I do not own this stock (TSX-CWT.UN). I already have enough REITs stocks, as I currently hold both RioCan (TSX-REI.UN) and CDN Real Estate (TSX-REF.UN). These two are still on the dividend lists I follow of Dividend Achievers and Dividend Aristocrats (see indices). I also follow H&R Real Estate (TSX-HR.UN). See my website for stocks followed for all these companies.
Once you have 5 or 6 stocks, you might want to consider a REIT for diversification. REITs are an easy way to investment in real estate. Calloway and CDN have DBRS ratings of STA-3H and RioCan has a rating of STA-2M. DBRS rates bonds and income trust companies on a scale from 1 to 5, 1 being the highest rating. You can go to DBRS to find their ratings. Enter your company’s name and do a search to see if the company you are interested in has been rated. In depth research cost money, but you can get a simple rating from them for free.
If you invest in a REIT, you will want one that increases their dividend at least as high as inflation over the last 5 years. You would want one with a DBRS rating of at least STA-3. In addition to the scale from 1 to 5, you get a qualifier of H (high), M (medium) and L (low). You also do not want one that pays out too high a percentage of its Distributable Cash (DI) or Funds from Operations (FFO). Over 90% is too high.
Now, back to the REIT I am discussing today. The Insider Trading report shows that there is a bit of Insider Buying and a bit of Insider Selling. There is slightly more selling, but this report does not really tell us anything. The real thing of note is that Calloway has just issued 6.9M shares at $21.60 as of August 5, 2010.
When talking about the P/E ratio, it is so high it is not worth talking about. The Price/FFO ratio is 14 when the 5 year average is 13.5. I get a Graham Price of $10.27 and a stock price of $23.25. So the stock price is some 55% above the Graham Price. When looking at the Price/Book Value Ratio, I get one of 1.74 and the 10 year average of 1.25 is about 40% lower. The current yield of 6.7% is lower than the 5 year average of 7.7%. So, on all these points, the stock price is rather high.

(Records from a data collection)
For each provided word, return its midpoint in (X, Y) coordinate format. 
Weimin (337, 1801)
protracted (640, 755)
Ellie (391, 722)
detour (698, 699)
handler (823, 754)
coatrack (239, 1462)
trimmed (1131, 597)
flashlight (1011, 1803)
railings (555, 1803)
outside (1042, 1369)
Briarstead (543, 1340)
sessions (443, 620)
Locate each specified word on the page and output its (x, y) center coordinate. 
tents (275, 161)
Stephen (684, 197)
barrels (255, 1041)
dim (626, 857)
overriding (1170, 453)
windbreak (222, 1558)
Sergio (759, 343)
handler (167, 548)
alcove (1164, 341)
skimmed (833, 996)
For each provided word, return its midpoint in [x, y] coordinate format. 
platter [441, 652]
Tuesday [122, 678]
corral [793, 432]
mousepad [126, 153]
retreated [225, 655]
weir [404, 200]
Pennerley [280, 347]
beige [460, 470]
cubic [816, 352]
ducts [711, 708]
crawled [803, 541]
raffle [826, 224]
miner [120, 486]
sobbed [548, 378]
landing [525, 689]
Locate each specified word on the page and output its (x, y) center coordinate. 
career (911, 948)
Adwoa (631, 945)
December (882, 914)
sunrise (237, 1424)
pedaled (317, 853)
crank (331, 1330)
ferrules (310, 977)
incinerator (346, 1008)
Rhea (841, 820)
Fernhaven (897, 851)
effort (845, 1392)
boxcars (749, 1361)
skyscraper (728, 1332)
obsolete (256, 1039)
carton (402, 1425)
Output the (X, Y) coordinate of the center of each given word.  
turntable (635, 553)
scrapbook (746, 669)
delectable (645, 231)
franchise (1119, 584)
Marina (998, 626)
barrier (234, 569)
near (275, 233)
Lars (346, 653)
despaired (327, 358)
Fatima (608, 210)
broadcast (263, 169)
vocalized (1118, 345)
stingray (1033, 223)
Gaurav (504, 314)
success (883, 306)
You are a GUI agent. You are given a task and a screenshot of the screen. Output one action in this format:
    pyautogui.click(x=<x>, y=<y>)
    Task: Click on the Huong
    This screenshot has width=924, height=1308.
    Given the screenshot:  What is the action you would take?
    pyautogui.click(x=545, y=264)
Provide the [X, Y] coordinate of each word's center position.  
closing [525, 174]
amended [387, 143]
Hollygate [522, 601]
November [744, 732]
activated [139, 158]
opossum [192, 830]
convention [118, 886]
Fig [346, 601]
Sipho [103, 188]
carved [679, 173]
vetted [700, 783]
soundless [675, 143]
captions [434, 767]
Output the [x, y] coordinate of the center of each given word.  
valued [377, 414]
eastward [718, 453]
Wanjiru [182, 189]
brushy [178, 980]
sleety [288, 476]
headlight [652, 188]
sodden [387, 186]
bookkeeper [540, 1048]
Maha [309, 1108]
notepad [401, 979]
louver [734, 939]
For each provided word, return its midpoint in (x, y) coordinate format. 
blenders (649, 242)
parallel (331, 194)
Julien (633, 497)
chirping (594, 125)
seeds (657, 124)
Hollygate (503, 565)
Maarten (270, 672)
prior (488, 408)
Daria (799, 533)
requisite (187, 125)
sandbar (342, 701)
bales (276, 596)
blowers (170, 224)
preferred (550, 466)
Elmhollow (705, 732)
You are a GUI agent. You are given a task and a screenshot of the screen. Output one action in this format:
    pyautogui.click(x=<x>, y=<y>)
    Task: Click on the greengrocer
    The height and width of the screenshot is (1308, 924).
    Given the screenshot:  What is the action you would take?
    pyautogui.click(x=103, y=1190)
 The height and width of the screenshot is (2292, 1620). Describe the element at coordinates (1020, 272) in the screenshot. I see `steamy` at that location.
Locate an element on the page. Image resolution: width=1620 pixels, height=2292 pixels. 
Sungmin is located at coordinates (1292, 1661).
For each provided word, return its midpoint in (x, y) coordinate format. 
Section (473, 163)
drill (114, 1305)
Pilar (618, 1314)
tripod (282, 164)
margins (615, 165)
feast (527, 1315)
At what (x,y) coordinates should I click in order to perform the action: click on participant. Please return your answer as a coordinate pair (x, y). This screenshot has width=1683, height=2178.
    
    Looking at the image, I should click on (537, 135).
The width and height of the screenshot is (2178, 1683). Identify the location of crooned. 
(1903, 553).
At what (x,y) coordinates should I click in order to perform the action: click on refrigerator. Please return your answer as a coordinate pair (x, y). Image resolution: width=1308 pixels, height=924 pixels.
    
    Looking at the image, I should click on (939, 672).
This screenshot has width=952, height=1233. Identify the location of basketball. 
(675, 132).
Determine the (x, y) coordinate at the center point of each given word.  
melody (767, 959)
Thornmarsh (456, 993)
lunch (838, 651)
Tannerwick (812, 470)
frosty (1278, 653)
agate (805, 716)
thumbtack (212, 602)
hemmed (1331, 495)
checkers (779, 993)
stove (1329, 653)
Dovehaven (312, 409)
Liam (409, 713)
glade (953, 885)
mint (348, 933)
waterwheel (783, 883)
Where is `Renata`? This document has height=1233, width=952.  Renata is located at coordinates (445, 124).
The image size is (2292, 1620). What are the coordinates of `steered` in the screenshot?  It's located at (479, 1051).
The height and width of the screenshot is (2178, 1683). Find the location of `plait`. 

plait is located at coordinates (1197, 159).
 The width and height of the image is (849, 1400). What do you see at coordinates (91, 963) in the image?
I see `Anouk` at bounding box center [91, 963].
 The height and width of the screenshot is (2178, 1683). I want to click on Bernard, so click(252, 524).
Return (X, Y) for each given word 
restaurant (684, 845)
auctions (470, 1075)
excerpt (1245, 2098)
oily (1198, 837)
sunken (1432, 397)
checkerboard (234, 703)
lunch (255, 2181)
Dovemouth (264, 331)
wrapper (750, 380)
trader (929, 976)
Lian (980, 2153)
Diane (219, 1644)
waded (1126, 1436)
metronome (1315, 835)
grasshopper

» Work to do
A) List every ticker symbol given in the REIT article.
B) Copy the records from the line with "retreated [225, 655]" through the line with "barrier (234, 569)", requests included, and move each coordinate value up by 59.

» Responses to the tasks
A)
TSX-CWT.UN
TSX-REI.UN
TSX-REF.UN
TSX-HR.UN

B)
retreated [284, 714]
weir [463, 259]
Pennerley [339, 406]
beige [519, 529]
cubic [875, 411]
ducts [770, 767]
crawled [862, 600]
raffle [885, 283]
miner [179, 545]
sobbed [607, 437]
landing [584, 748]
Locate each specified word on the page and output its (x, y) center coordinate. 
career (970, 1007)
Adwoa (690, 1004)
December (941, 973)
sunrise (296, 1483)
pedaled (376, 912)
crank (390, 1389)
ferrules (369, 1036)
incinerator (405, 1067)
Rhea (900, 879)
Fernhaven (956, 910)
effort (904, 1451)
boxcars (808, 1420)
skyscraper (787, 1391)
obsolete (315, 1098)
carton (461, 1484)
Output the (X, Y) coordinate of the center of each given word.  
turntable (694, 612)
scrapbook (805, 728)
delectable (704, 290)
franchise (1178, 643)
Marina (1057, 685)
barrier (293, 628)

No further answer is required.